Imlek memang tak terpisahkan dari agama Konghucu. Budi S. Tanuwibowo, Sekretaris Jenderal Perhimpunan Indonesia Tionghoa (Inti), mengatakan pada awalnya Imlek dimaknai sebagai perayaan tradisi keagamaan. Di sepanjang bulan pertama itu, ada beberapa ritual agama yang dilakukan. Misalnya, sepekan sebelum Imlek merupakan hari persaudaraan, yang digunakan untuk memberi santunan.
Lalu, Budi melanjutkan, pada malam tahun baru, yang merupakan hari besar itu, dilaksanakan sembahyang untuk memohon ampunan atas apa yang telah diperbuat setahun lalu. Esok harinya adalah hari silaturahmi, ketika yang muda mengunjungi yang tua. Sedangkan sepekan setelah Imlek diadakan sembahyang dengan memanjatkan doa serta janji kepada Tuhan untuk berbuat baik sepanjang tahun ini.

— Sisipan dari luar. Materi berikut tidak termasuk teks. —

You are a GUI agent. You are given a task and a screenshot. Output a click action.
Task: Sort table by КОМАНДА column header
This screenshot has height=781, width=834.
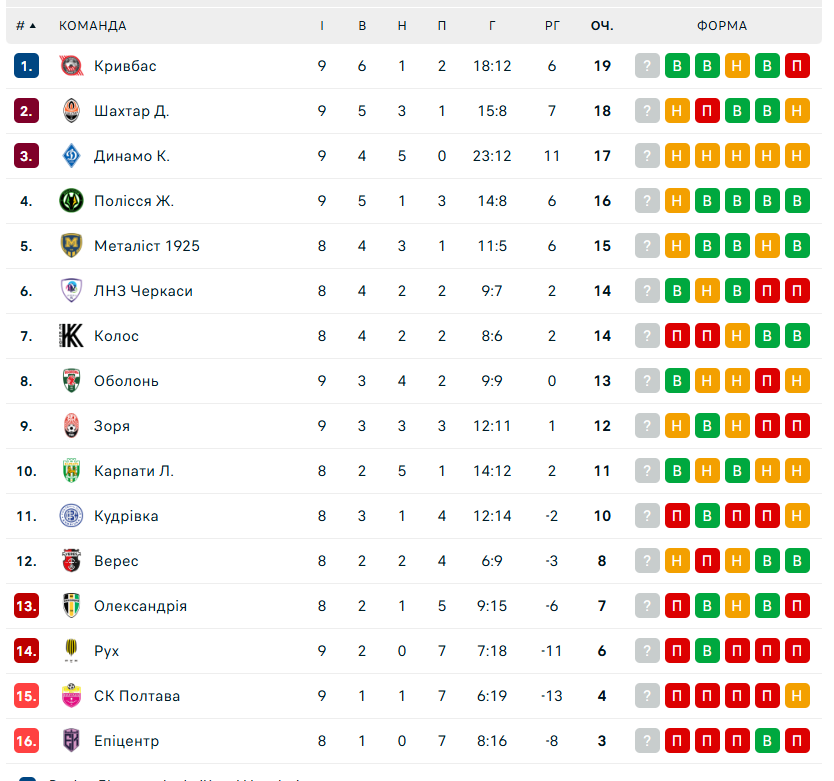pyautogui.click(x=93, y=25)
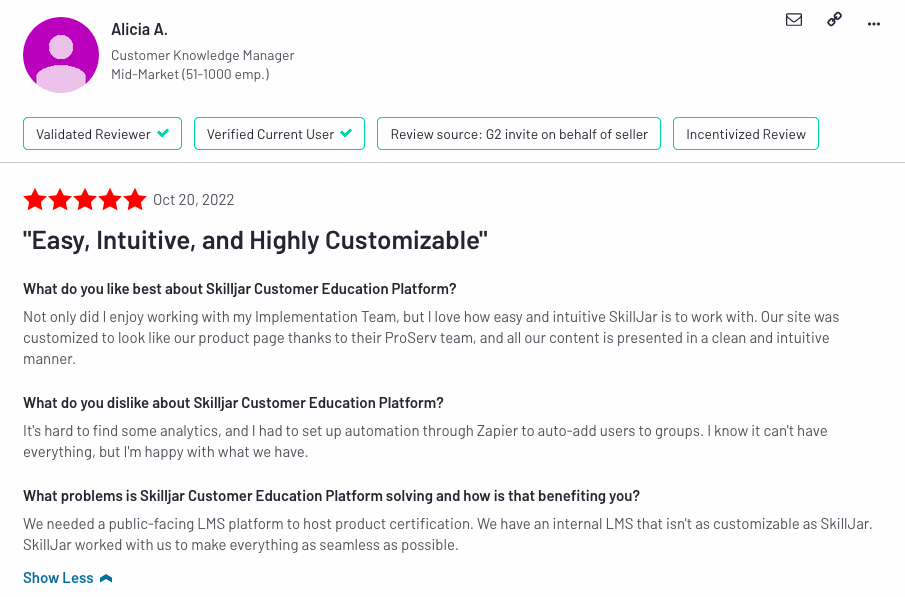Click the Show Less chevron arrow

(x=106, y=579)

Mona Lohanda, sejarawan dan peneliti dari Arsip Nasional Republik Indonesia, merasakan sendiri perbedaan perayaan Imlek seiring dengan berjalannya waktu. Menurut Mona, ketika kecil dulu, ia memahami Imlek sebagai ritual agama. "Di malam Imlek itu, kalau orang tua-tua itu tidak tidur semalam, sembahyang di altar karena itu hari baik bulan baik," ujar Mona, yang mengaku sebagai keturunan Cina peranakan.

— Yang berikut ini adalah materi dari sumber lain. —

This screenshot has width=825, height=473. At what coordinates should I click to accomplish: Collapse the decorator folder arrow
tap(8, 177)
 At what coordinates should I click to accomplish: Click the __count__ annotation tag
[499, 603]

Meskipun menganut agama Katolik, perayaan Imlek tetap dilakukan Mona dan keluarganya sebagai tradisi budaya. "Kami melakukan sembahyang di altar, tapi tidak memakai hio, meskipun pastor saya mengatakan boleh saja karena sembahyang ini lebih kepada penghormatan terhadap leluhur, bukan penyembahan terhadap patung dewa," ujarnya.
Contoh pergeseran lainnya, menurut Mona, adalah dalam pengucapan salam Imlek. "Dulu tidak ada tuh ucapan gong xi fat cai. Itu belakang ini saja muncul, mungkin karena pengaruh bahasa Mandarin," ujarnya. "Kalau orang Hokkian itu yang diucapkan, 'Selamat panjang umur dan banyak rezeki'."
Memang banyak cara dalam merayakan Imlek. Menurut Ulung Rusman, Wakil Sekretaris Jenderal Perhimpunan Inti, ada orang Tionghoa yang menjadikan momen Imlek sebagai bagian dari perayaan agama. Tapi banyak juga yang menerimanya sebagai tradisi budaya.
Selanjutnya....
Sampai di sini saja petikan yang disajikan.